Some analysts at home and abroad said that liquidation or mergers would start with Korea First Bank and Seoul Bank. State-run Korea Asset Management Fund has already purchased 4.4 trillion won ($3.75 billion) of their bad debts.

``Korea First and Seoul Bank, on any measure, are as close to insolvency as they can get,'' said Steve Frost, associate research director for UBS Securities in Singapore.

But officials of the two banks strongly denied that they were facing insolvency. Non-performing loans held by commercial and specialised banks totalled 28.53 trillion won at the end of September. Lim Choon-Soo, research head at Goldman Sachs, said that total loans by the country's big city commercial banks comprised 40 per cent of the financial system's loans and 54 per cent of Korea's gross domestic product.

Korean financial institutions have fallen behind those of advanced countries in freeing themselves from central control. Their traditional role has been to funnel scarce capital at favourable government-set terms to industries considered crucial to the country's rapid economic development.

``While everyone is aware of the problems faced by Korean banks, there are no clear answers apparent for the problems on hand,'' Lim said.

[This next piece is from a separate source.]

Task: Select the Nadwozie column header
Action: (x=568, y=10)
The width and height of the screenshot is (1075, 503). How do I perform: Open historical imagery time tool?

South Korea wanted to give even the weakest banks a chance to restructure before liquidation or mergers. But analysts said that less government intervention and a revision in ownership structure to lure foreign capital injections into domestic banks should come first. ``The crucial point is who can recapitalise troubled banks and how,'' said a banking analyst at a foreign securities firm.

SK signs package with IMF

South Korea reached a tentative agreement on Tuesday on a big loan package with the International Monetary Fund (IMF) requiring Seoul to close or merge troubled banks and lower economic growth, state media said.

State Korea Broadcasting System (KBS) said Finance Minister Lim Chang-yuel had agreed to liquidate several troubled merchant banks and allow third-party takeovers of commercial banks at a pre-dawn negotiating session with the IMF team in Seoul. It also said Seoul had agreed to open its financial markets further.